Therefore, this assignment of error is overruled.
Defendant further contends that it was error for the court to
allow testimony at trial regarding the pretrial identification.
This Court has held that a pretrial motion to suppress is not
sufficient to preserve for appellate review the admissibility of
evidence and therefore an objection must have been made at the time
the evidence was offered at trial. State v. Golphin, 352 N.C. 364,
405, 533 S.E.2d 168, 198 (2000), cert. denied, 532 U.S. 931, 149 L.
Ed. 2d 305 (2001), cert. denied, 358 N.C. 157, 593 S.E.2d 84
(2004). Even assuming that the objection was properly preserved for
appellate review, there was no error in the admission of testimony
regarding the pretrial identification.
'Hearsay' is a statement, other than one made by the
declarant while testifying at the trial or hearing, offered in
evidence to prove the truth of the matter asserted. N.C. Gen.

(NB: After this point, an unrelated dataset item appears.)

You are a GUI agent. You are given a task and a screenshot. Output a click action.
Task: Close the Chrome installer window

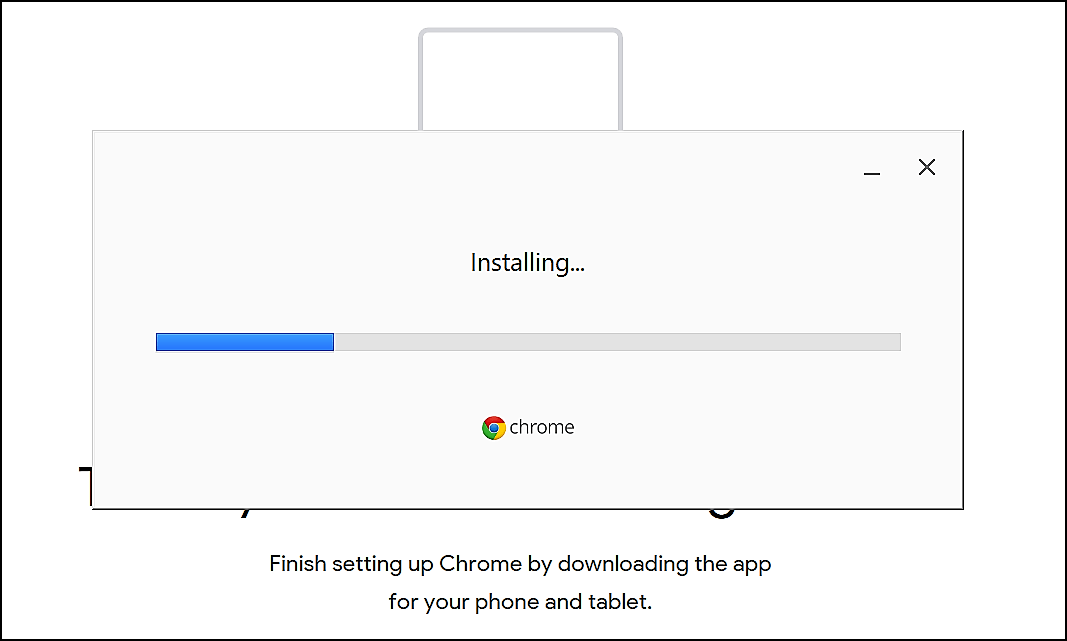927,168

Stat. § 8C-1, Rule 801(c) (2005). If an out-of-court statement is
offered for a purpose other than to prove the truth of the matter
asserted, then it is not hearsay and is admissible for the purpose
offered. State v. Call, 349 N.C. 382, 409, 508 S.E.2d 496, 513
(1998), cert. denied, 534 U.S. 1046, 151 L. Ed. 2d 548 (2001). One
such situation is when the statement explains the subsequent
conduct of the person to which the statement is directed. State v.Coffey, 326 N.C. 268, 282, 389 S.E.2d 48, 56 (1990), cert. denied,
421 S.E.2d 360 (1992).
In the instant case, the evidence was offered to explain the
subsequent conduct of the police in placing defendant's picture in
a photographic lineup. Though this issue is not raised on appeal
and was not requested by defendant at trial, the trial court should
have offered a limiting instruction to the jury in order to explain
the purpose for which the evidence was offered. (The admission of
evidence which is competent for a restricted purpose without
limiting instructions will not be held to be error in the absence
of a request by the defendant for such limiting instructions.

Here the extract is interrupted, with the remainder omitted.